Michael Gove apologises for mistakes by government during Covid crisis

Michael Gove has apologised for mistakes made by the government during the Covid pandemic, saying the UK was too slow to lock down in early 2020 and then again that autumn.

Gove told the Covid inquiry the initial delay was not because of dithering by Boris Johnson, saying that the then prime minister needed time to “reflect on the momentous nature of the decision and consider arguments against it”.

However, he did agree that by mid-March 2020, when he was personally convinced about the need for a lockdown, he should have been more forthright. Asked by Hugo Keith KC, the inquiry counsel, whether this was by then a matter of life and death, Gove replied: “Absolutely. And that is why I believe I should have been [clearer].”

Gove, who was the lead minister in the Cabinet Office for much of the pandemic, said the initial approach to testing for the virus was chaotic, not enough focus was paid to the impact of lockdown on children, and there was a need for “reflection” on how PPE was procured.
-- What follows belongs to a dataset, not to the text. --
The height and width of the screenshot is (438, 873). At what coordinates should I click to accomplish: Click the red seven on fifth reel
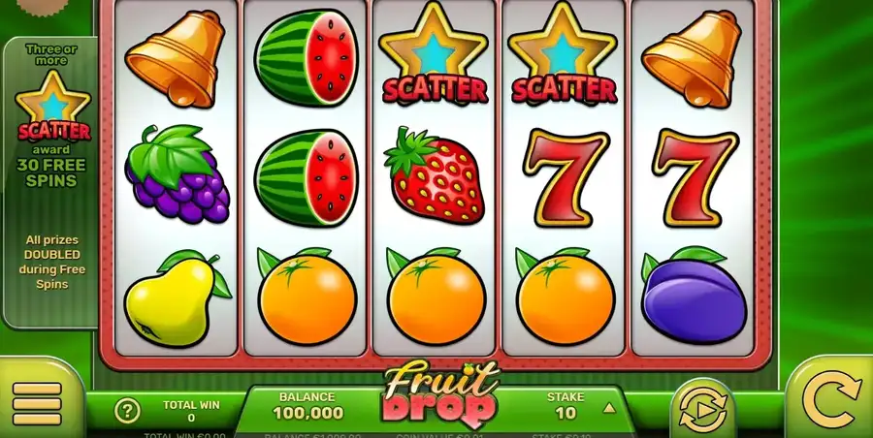coord(695,177)
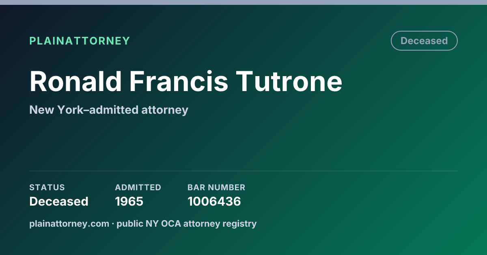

While evidence showed Gove was pushing for earlier action, he declined to blame Johnson for being cautious about the first lockdown, saying this was difficult for the PM given his naturally libertarian philosophy.

Quizzed by Keith about earlier evidence on Johnson’s apparent inability to make a decision or to stick with one, Gove denied that the prime minister was “oscillating” during the crucial period in March 2020.

“No. On this occasion I think it was a reluctance to make a decision rather than an inability to stick to one,” he said.

He rejected the wider idea of endemic dysfunction in Johnson’s government or in the Cabinet Office, arguing that the “strong personalities” present also achieved some successes.

Asked about what Keith called “chaos” in the Cabinet Office in early 2020, Gove said: “If I may … apologise to the victims who endured such pain, the families who endured so much loss as a result of the mistakes that were made by government in response to the pandemic.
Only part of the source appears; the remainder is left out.